#### What needs to be done
In the copy, leave out the pictures and repeat all records exactly.

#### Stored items
»»

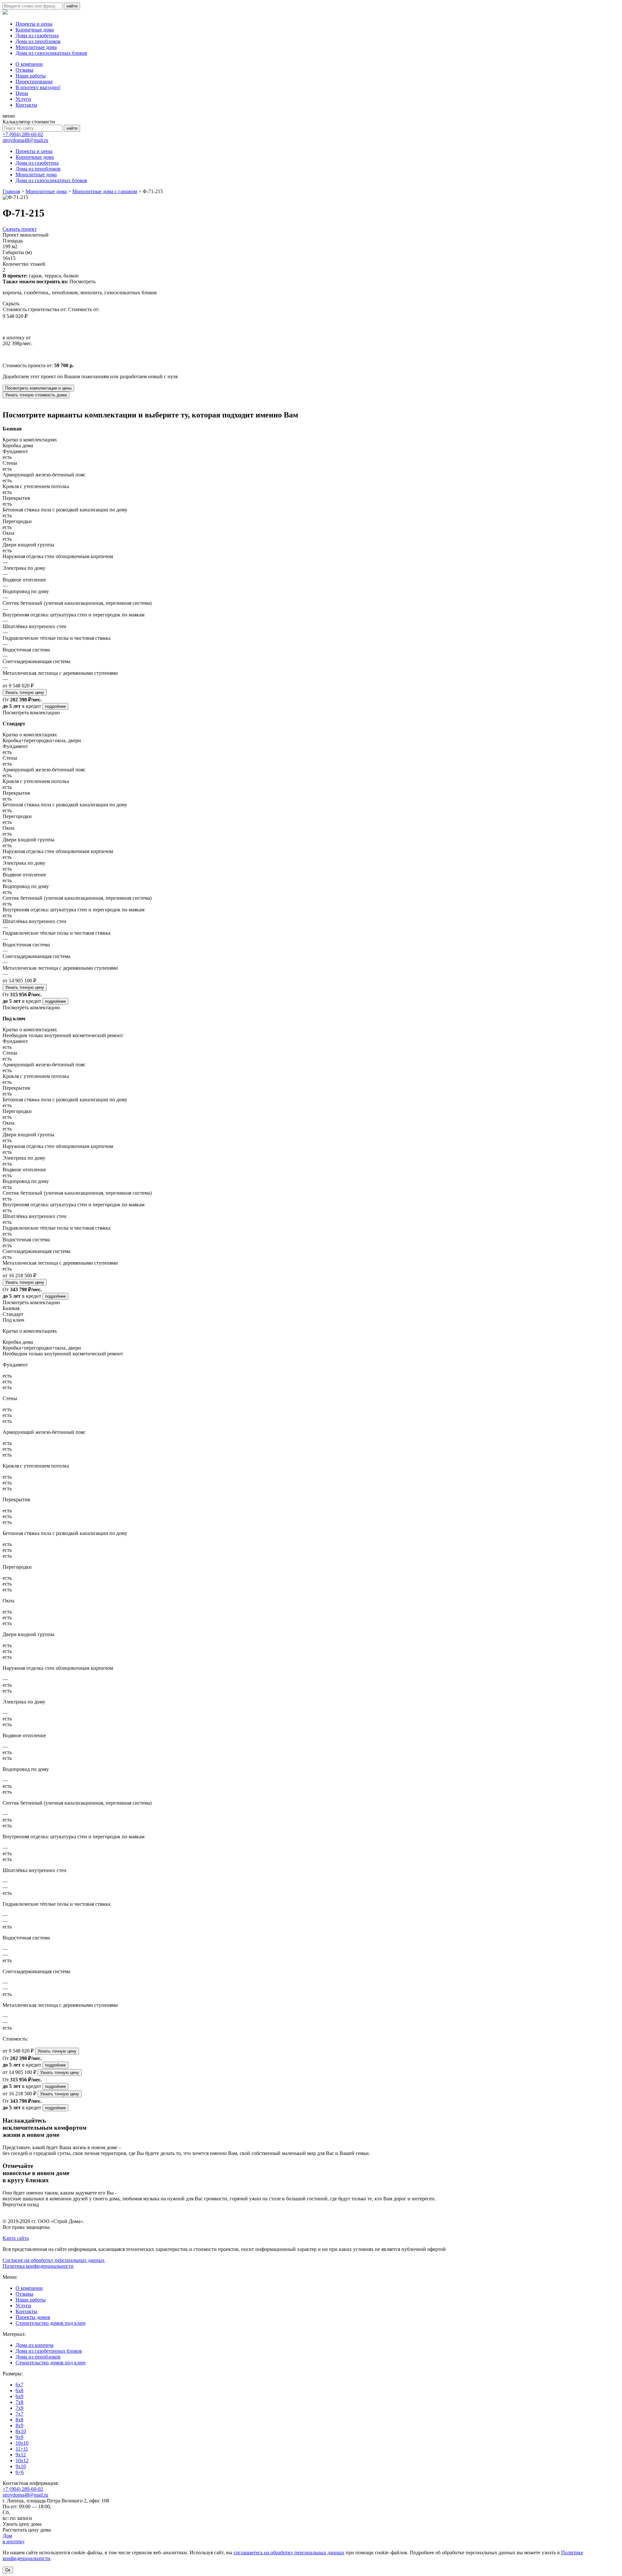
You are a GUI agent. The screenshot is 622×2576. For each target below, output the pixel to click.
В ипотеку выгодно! (38, 87)
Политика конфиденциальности (38, 2266)
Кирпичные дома (35, 29)
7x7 (19, 2414)
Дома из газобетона (37, 35)
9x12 (21, 2454)
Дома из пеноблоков (38, 41)
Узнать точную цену (24, 692)
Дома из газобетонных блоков (49, 2351)
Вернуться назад (21, 2204)
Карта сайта (16, 2238)
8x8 (19, 2419)
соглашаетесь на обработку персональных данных (289, 2552)
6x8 (19, 2390)
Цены (22, 93)
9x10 (21, 2466)
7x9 (19, 2408)
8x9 (19, 2425)
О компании (29, 64)
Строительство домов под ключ (51, 2323)
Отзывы (24, 70)
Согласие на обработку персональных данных (54, 2260)
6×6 (20, 2472)
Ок (7, 2570)
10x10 (22, 2443)
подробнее (55, 706)
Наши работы (31, 75)
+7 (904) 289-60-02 (23, 134)
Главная (11, 191)
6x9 (19, 2396)
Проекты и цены (34, 24)
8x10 (21, 2431)
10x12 (22, 2460)
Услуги (23, 99)
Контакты (26, 105)
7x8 (19, 2402)
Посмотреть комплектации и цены (38, 388)
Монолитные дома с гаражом (104, 191)
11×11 (22, 2449)
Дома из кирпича (34, 2345)
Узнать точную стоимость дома (36, 394)
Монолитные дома (36, 47)
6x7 (19, 2384)
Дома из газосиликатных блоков (51, 53)
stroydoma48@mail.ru (25, 140)
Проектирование (34, 81)
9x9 (19, 2437)
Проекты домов (33, 2317)
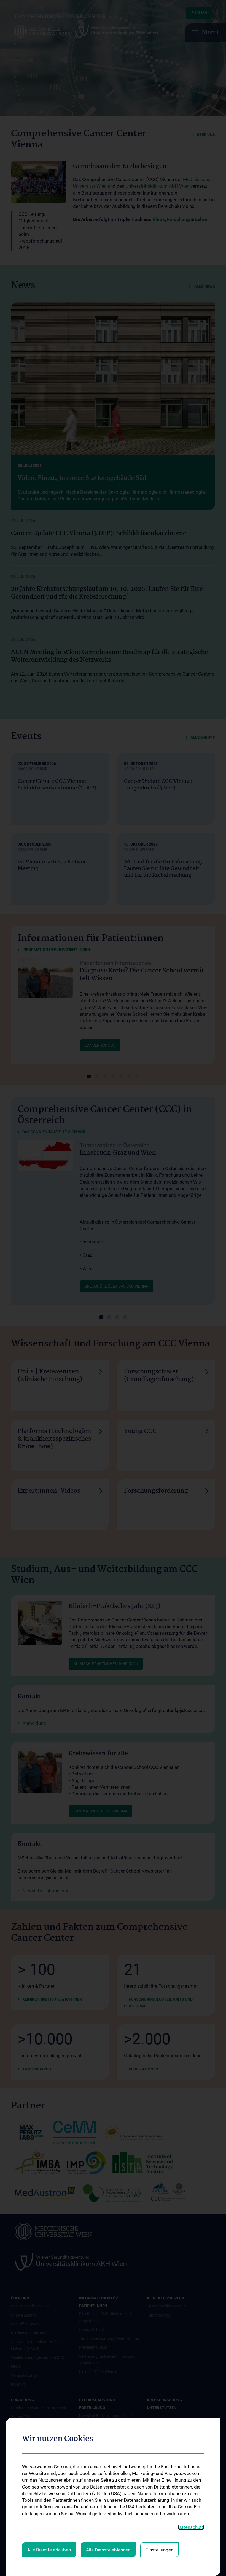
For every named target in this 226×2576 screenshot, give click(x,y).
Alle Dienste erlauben (49, 2550)
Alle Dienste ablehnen (108, 2550)
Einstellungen (159, 2550)
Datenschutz (191, 2527)
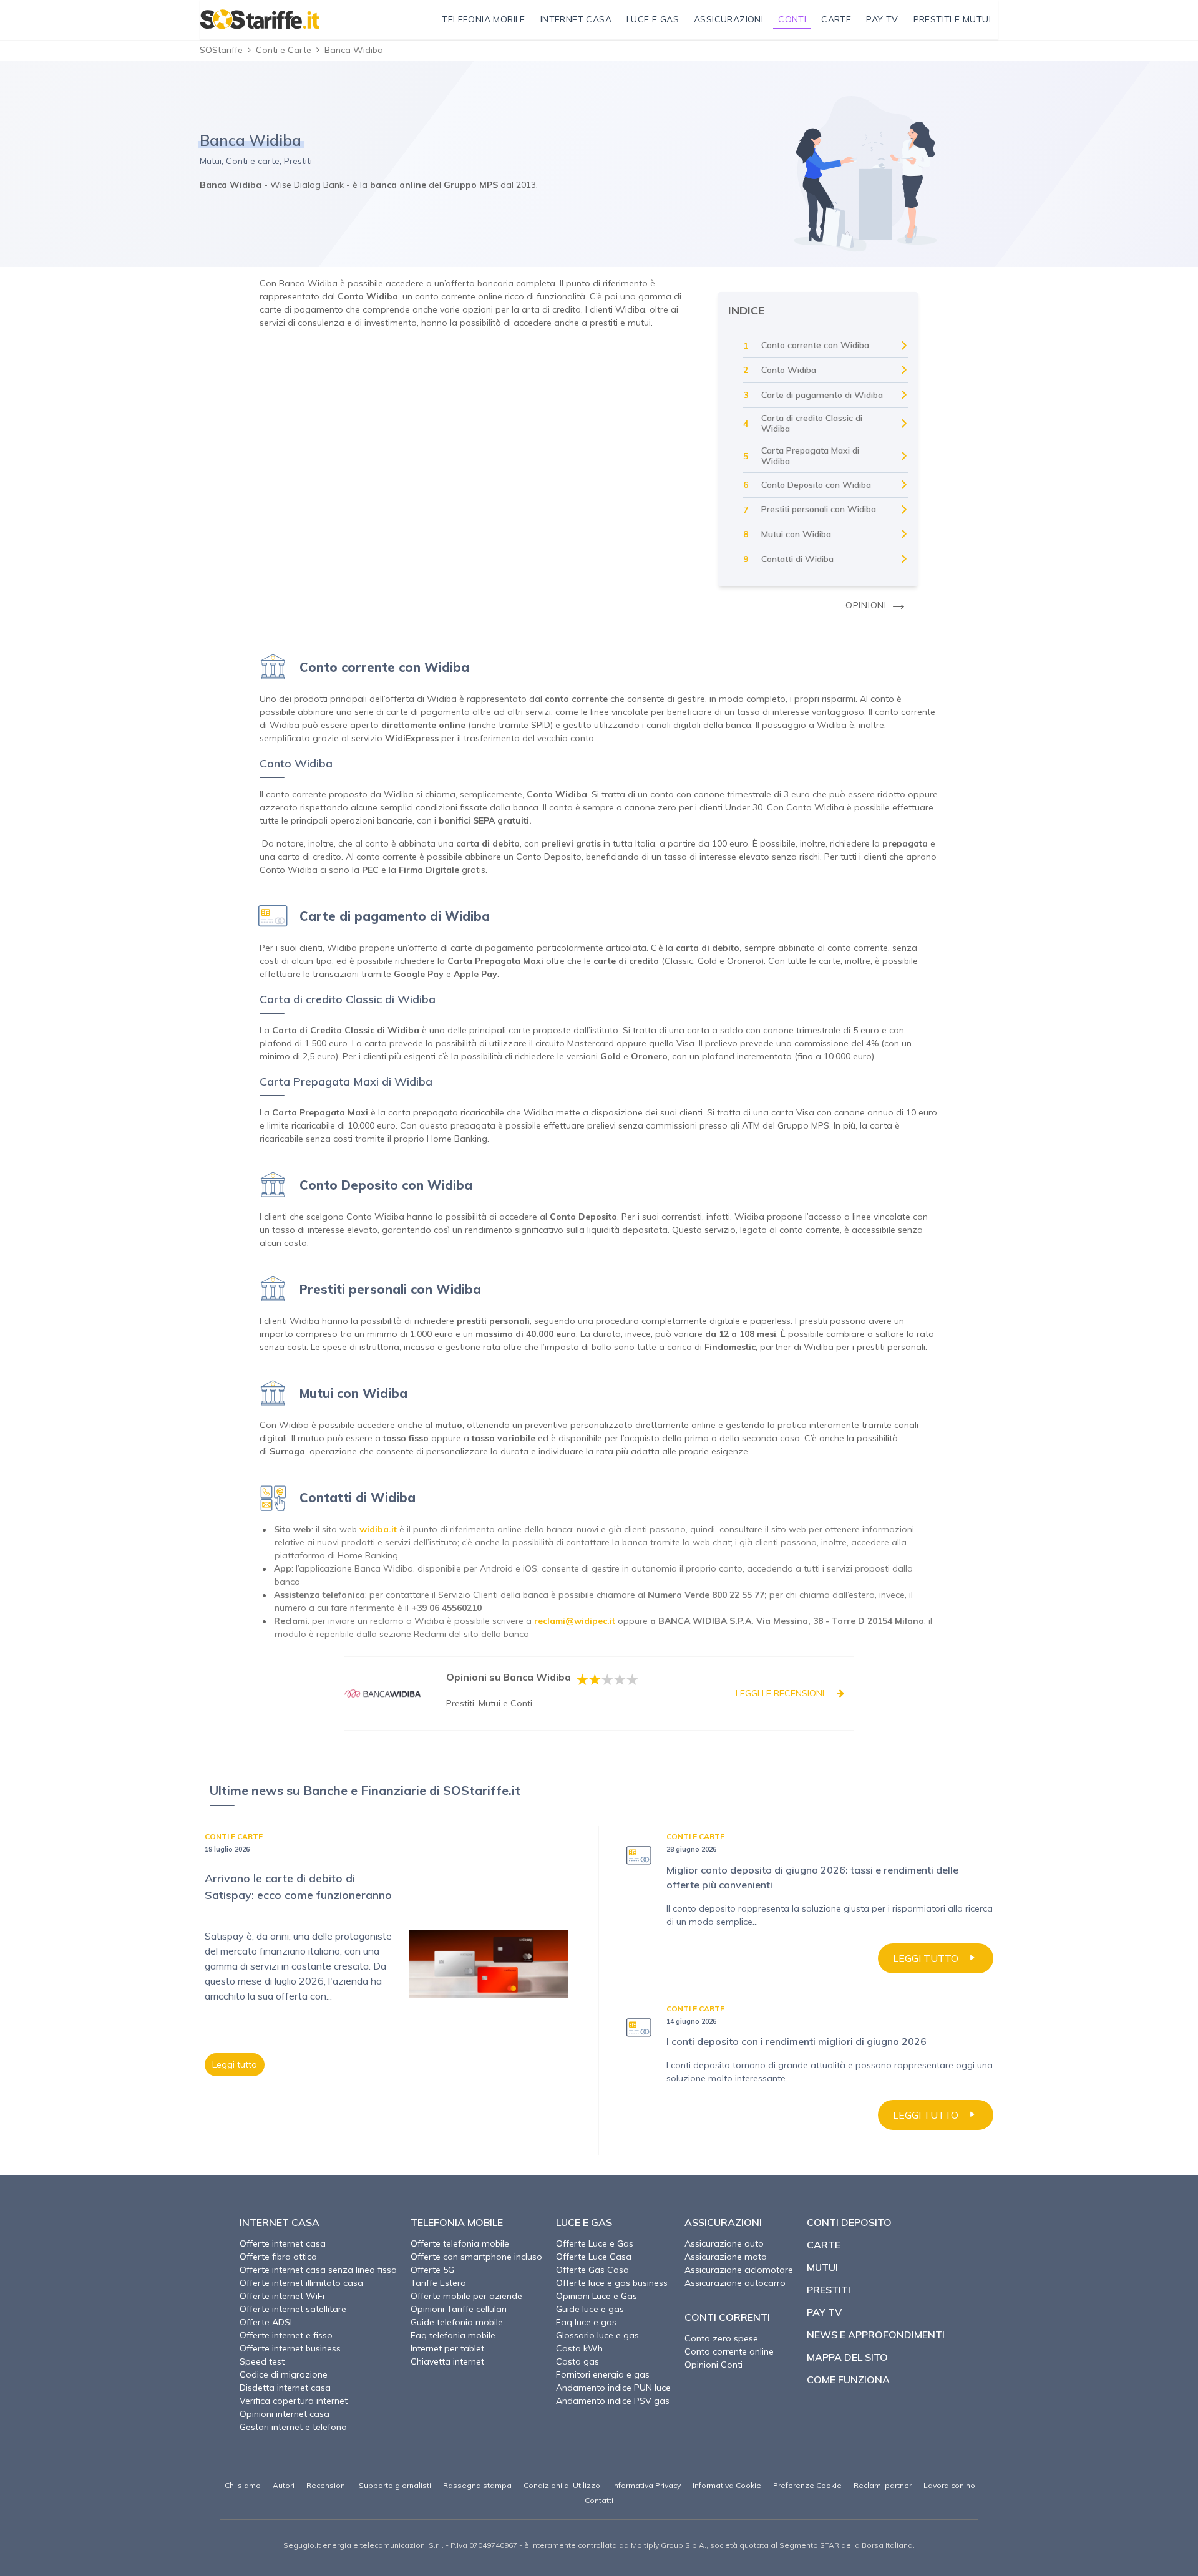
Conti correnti (727, 2317)
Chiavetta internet (447, 2361)
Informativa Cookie (727, 2485)
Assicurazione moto (725, 2256)
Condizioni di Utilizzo (562, 2485)
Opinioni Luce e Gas (596, 2295)
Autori (284, 2485)
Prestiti (828, 2289)
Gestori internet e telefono (293, 2427)
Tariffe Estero (438, 2282)
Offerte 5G (432, 2269)
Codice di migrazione (284, 2374)
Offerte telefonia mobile (460, 2243)
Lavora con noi (950, 2485)
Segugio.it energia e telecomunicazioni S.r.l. (363, 2545)
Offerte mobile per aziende (466, 2295)
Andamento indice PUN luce (613, 2387)
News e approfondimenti (876, 2334)
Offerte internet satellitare (293, 2309)
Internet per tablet (447, 2348)
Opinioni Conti (713, 2364)
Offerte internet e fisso (286, 2335)
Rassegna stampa (477, 2485)
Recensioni (326, 2485)
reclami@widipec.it (574, 1620)
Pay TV (824, 2312)
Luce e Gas (584, 2222)
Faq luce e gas (586, 2322)
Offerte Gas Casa (592, 2269)
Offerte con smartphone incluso (476, 2256)
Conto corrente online (729, 2351)
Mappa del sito (847, 2357)
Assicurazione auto (724, 2243)
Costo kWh (579, 2348)
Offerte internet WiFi (282, 2295)
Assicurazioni (723, 2222)
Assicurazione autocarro (735, 2282)
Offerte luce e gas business (612, 2282)
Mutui (822, 2267)
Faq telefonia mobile (453, 2335)
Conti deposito (849, 2222)
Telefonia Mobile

««

#### Reply
You are a GUI agent. The screenshot is 622×2576. For each target below, output the pixel to click.
В ипотеку выгодно! (38, 87)
Политика конфиденциальности (38, 2266)
Кирпичные дома (35, 29)
7x7 (19, 2414)
Дома из газобетона (37, 35)
9x12 (21, 2454)
Дома из пеноблоков (38, 41)
Узнать точную цену (24, 692)
Дома из газобетонных блоков (49, 2351)
Вернуться назад (21, 2204)
Карта сайта (16, 2238)
8x8 (19, 2419)
соглашаетесь на обработку персональных данных (289, 2552)
6x8 (19, 2390)
Цены (22, 93)
9x10 (21, 2466)
7x9 (19, 2408)
8x9 (19, 2425)
О компании (29, 64)
Строительство домов под ключ (51, 2323)
Отзывы (24, 70)
Согласие на обработку персональных данных (54, 2260)
6×6 (20, 2472)
Ок (7, 2570)
10x10 (22, 2443)
подробнее (55, 706)
Наши работы (31, 75)
+7 (904) 289-60-02 (23, 134)
Главная (11, 191)
6x9 (19, 2396)
Проекты и цены (34, 24)
8x10 (21, 2431)
10x12 (22, 2460)
Услуги (23, 99)
Контакты (26, 105)
7x8 (19, 2402)
Посмотреть комплектации и цены (38, 388)
Монолитные дома с гаражом (104, 191)
11×11 (22, 2449)
Дома из кирпича (34, 2345)
Узнать точную стоимость дома (36, 394)
Монолитные дома (36, 47)
6x7 (19, 2384)
Дома из газосиликатных блоков (51, 53)
stroydoma48@mail.ru (25, 140)
Проектирование (34, 81)
9x9 (19, 2437)
Проекты домов (33, 2317)
For every named target in this 226×2576 screenshot, give click(x,y).
Alle Dienste erlauben (49, 2550)
Alle Dienste ablehnen (108, 2550)
Einstellungen (159, 2550)
Datenschutz (191, 2527)
Conti correnti (727, 2317)
Chiavetta internet (447, 2361)
Informativa Cookie (727, 2485)
Assicurazione moto (725, 2256)
Condizioni di Utilizzo (562, 2485)
Opinioni Luce e Gas (596, 2295)
Autori (284, 2485)
Prestiti (828, 2289)
Gestori internet e telefono (293, 2427)
Tariffe Estero (438, 2282)
Offerte 5G (432, 2269)
Codice di migrazione (284, 2374)
Offerte telefonia mobile (460, 2243)
Lavora con noi (950, 2485)
Segugio.it energia e telecomunicazioni S.r.l. (363, 2545)
Offerte mobile per aziende (466, 2295)
Andamento indice PUN luce (613, 2387)
News e approfondimenti (876, 2334)
Offerte internet satellitare (293, 2309)
Internet per tablet (447, 2348)
Opinioni Conti (713, 2364)
Offerte internet e fisso (286, 2335)
Rassegna stampa (477, 2485)
Recensioni (326, 2485)
reclami@widipec.it (574, 1620)
Pay TV (824, 2312)
Luce e Gas (584, 2222)
Faq luce e gas (586, 2322)
Offerte Gas Casa (592, 2269)
Offerte con smartphone incluso (476, 2256)
Conto corrente online (729, 2351)
Mappa del sito (847, 2357)
Assicurazione auto (724, 2243)
Costo kWh (579, 2348)
Offerte internet WiFi (282, 2295)
Assicurazioni (723, 2222)
Assicurazione autocarro (735, 2282)
Offerte luce e gas business (612, 2282)
Mutui (822, 2267)
Faq telefonia mobile (453, 2335)
Conti deposito (849, 2222)
Telefonia Mobile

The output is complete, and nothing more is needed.